Publié le 12/06/2018 à 00:00 / Jura Agricole

GENDREY

Si les orages de grêles sur Nozeroy ont fait les titres des journaux la semaine dernière, la FDSEA du Jura fait le constat que de nombreux autres secteurs ont été touchés à différents niveaux par les orages de ces dernières semaines. Elle était sur le terrain au nord du département vendredi dernier pour faire un état des lieux des pertes.

Les orages frappent aussi le nord Jura

De la terre dans les foins, du colza grêlé, des orges couchées, de la fusariose dans les blés, des sojas et maïs en partie noyés dans les baissières, voilà en quelques mots le constat fait vendredi dernier par les agriculteurs du secteur de Gendrey lors d'une tournée de terrain initiée par Eric Druot et Christian Poux, les responsables FDSEA locaux.

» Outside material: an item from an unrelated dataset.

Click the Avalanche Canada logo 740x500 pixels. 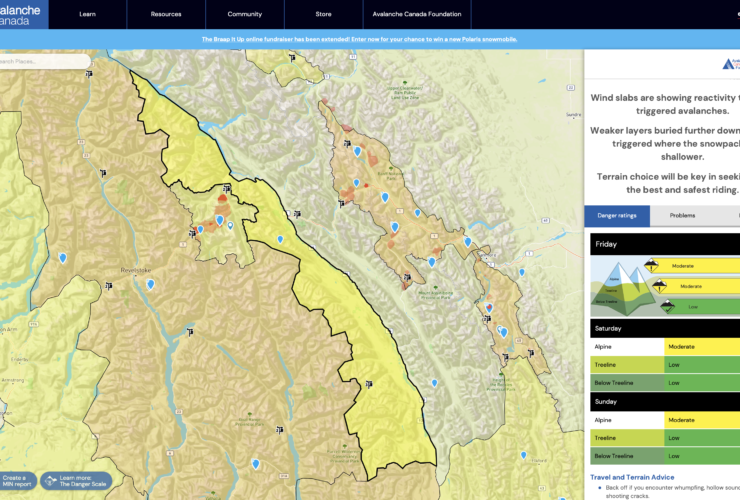click(x=22, y=14)
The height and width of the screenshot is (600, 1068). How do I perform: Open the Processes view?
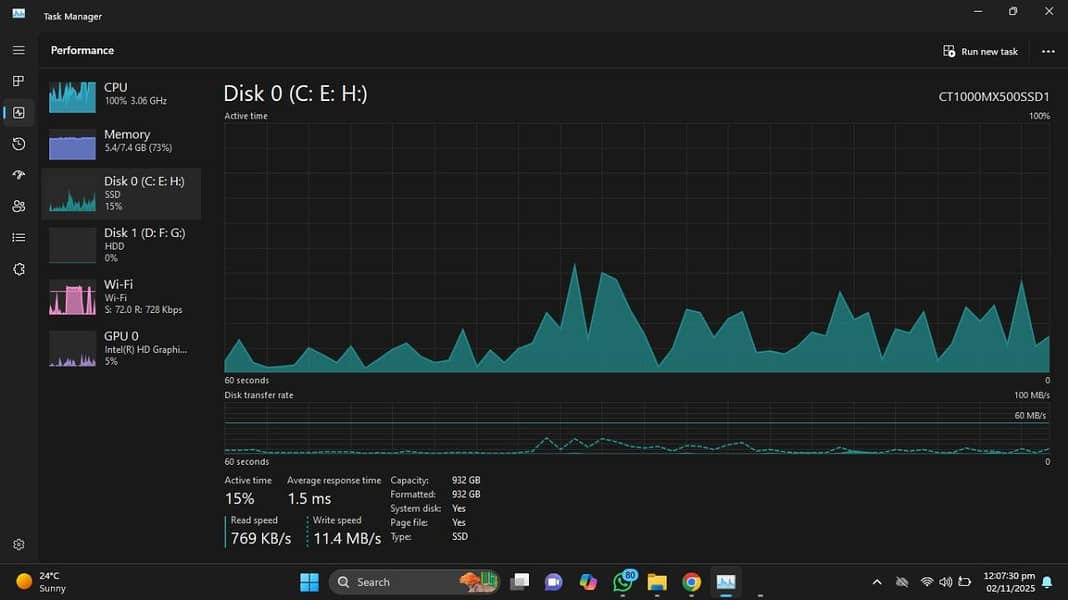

Sans vouloir noircir le tableau, les agriculteurs ne cachent pas leur déception et s'attendent à une année compliquée « jusqu'à il y a un mois tout était beau, depuis il n'arrête pas de pleuvoir » résume Sébastien Thiou avant le départ pour le tour de plaine à Thervay, Gendrey, Taxenne et Sermange.
Un constat qui aurait pu être pire d'après les agriculteurs de Thervay s'ils n'avaient pas pu nettoyer et entretenir les cours d'eau récemment. « Grâce à l'entretien des fossés, l'eau dans les champs est partie en deux jours, sinon il y en aurait encore dans les parcelles » résume l'associé du Gaec Val Saint Jean. « Il devient urgent de faire des travaux sur l'Ognon et de faciliter ces entretiens » appui Patrick Emery à l'attention des représentants de la DDT ayant fait le déplacement.
Ce qui frappe le plus à la description des faits, c'est l'intensité des orages, jusqu'à 100 millimètres en une heure ! Le souvenir de 2016 est encore dans toutes les têtes et le changement climatique semble se vérifier d'année en année. L'assurance climatique est un investissement conséquent qui est loin d'être parfait. Mais elle semble tout de même rentable sur le long terme assurent plusieurs exploitants présents sur le terrain.

 

Ne pas reproduire l'itinéraire de l'année précédente


D'un point de vue technique, Patrick Chopard, le technicien grandes cultures de la chambre d'agriculture du Jura, a fait part des résultats des derniers comptages de maladies sur blés et constate de vraies différences de potentiel de qualité en fonction du nombre de traitements fongicides réalisés. «Chaque année est différente et la plus grosse erreur est de reproduire l'itinéraire cultural de l'année d'avant, souligne le technicien. Mais étant donné le manque de trésorerie dans certaines exploitations, l'impasse sur un traitement est parfois un non-choix ». La FDSEA a rappelé son combat syndical sur le sujet notamment pour la reconnaissance d'une épargne de précaution sans taxes les bonnes années, qui pourrait être réinjectée en trésorerie les mauvaises années. Au niveau administratif, il a également été rappelé qu'une procédure calamité allait être lancée pour les pertes sur herbe. Il faut pour cela justifier une perte en quantité d'au moins 30% et une perte sur le chiffre d 'affaires d'au moins 13% par rapport aux barèmes de la petite région agricole. Enfin, la DDT a rappelé l'obligation de faire des modifications d'assolement pour la Pac par papier uniquement, sans quoi, les exploitants pourraient être sanctionnés en cas de contrôles.